Please don't argue with me and say, "But you can't mean the beautiful Monarch butterfly, or the useful earthworm." (yes, that is an insect in my mind.I don't even know if it is actually classified as one)
I do mean all insects. Mosquitoes, gnats and moths.I wish death and destruction upon them all. And they can take their gnarly house flies with them.
Mosquitoes are as prevalent as the grey hairs that are cropping out of my head this year. And way more annoying.
I am looking like I am being slowly eaten alive. Besides the bites all over my torso,head and limbs, I have a bite in my arm pit and and two bites in my ear.
Yes, my ear. Was I sleeping? Was it a stealth-commando mosquito armed with silencers on it's wings? I don't really know. But I do know that I look like either an itchy dog or a lazy orangutan picking at his arm pit. Nice.
Sometimes, when everything gets itching all together, I think I might remind you of your great Aunt Mary-Sue, (you, know....The Drinker) doing the Macarena at the family picnic. HeeeeeeYaaaaaaa!
And mosquitoes are just one of the insects I want to direct the anger of a thousand suns towards.
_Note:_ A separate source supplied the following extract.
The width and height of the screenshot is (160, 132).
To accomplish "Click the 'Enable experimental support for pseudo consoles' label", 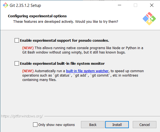I will 64,40.
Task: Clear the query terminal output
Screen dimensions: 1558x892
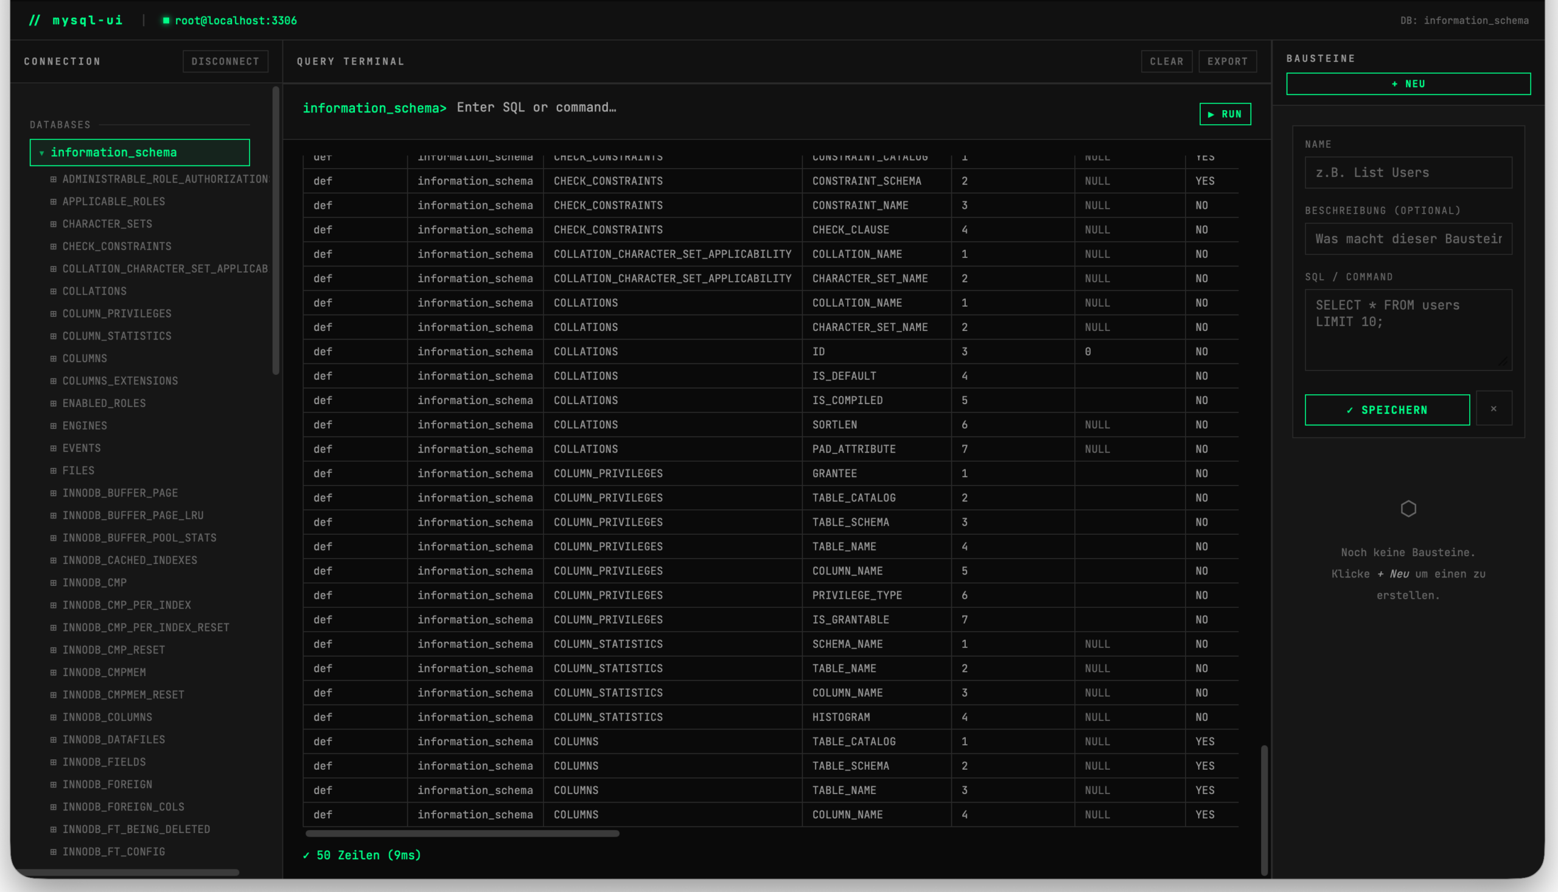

Last night, I was laying in bed reading with my reading lamp, when two demonic moths began fluttering blindly around the lamp (which is near my head, fyi.), making horrible flutter sounds and leaving their powdery moth residue everywhere. (I'm guessing on that last part.)
I began shrieking and doing an energetic and totally rhythemless Macarena trying to gently encourage them to leave using my inside voice, when Rod turned to me and said, "I like moths and I never try to kill them. They eat mosquitoes." Then he rolled back over.
Eating a mosquito is definitely a plus, but not enough to save their fluttery little lives. You'll be saddened to know they have passed and are no longer with us.
Earlier this week I went into my bathroom, which I have previously thought of a generally safe place. (Don't even go there.) Something on the ceiling caught my eye and I saw what at first looked like generic Oregon slug who had been on the TSFL program. And was consistent. In other words, he was thin.
Something in my sinful human nature made me look closer and I noticed thousands. THOUSANDS, I'm telling you, of legs. Little tiny waving appendages moving the creature from Jurassic Park across the ceiling and towards my bedroom.
Where I sleep.
Correction.
Where I used to sleep. Now that I know insects like this exist I don't know if sleep will be possible.
Rod came running at my roar.After we studied this creepy-crawly creature for a while, and I took pictures, Rod shot it with his .30-06 Remington. (I'm not 100% certain what he used as I was huddled in a corner at the other end of the house, rocking and humming to myself. But it may have been a plastic spatula.)
He brought it out into the kitchen and began to throw it in to the garbage. I don't think so.
I made him throw it into the garbage disposal and turn it on for five minutes. I don't know if these satanic insects have zombie teandacies, but I don't put it past them. I am taking no chances, my friend.
So, long story short long, I really am hating on the insects this year. How about you?
The end.
1 comment:
Good grief, woman. Where do you LIVE? Africa? I think a full hazmat suit is in order. THEN you can sleep!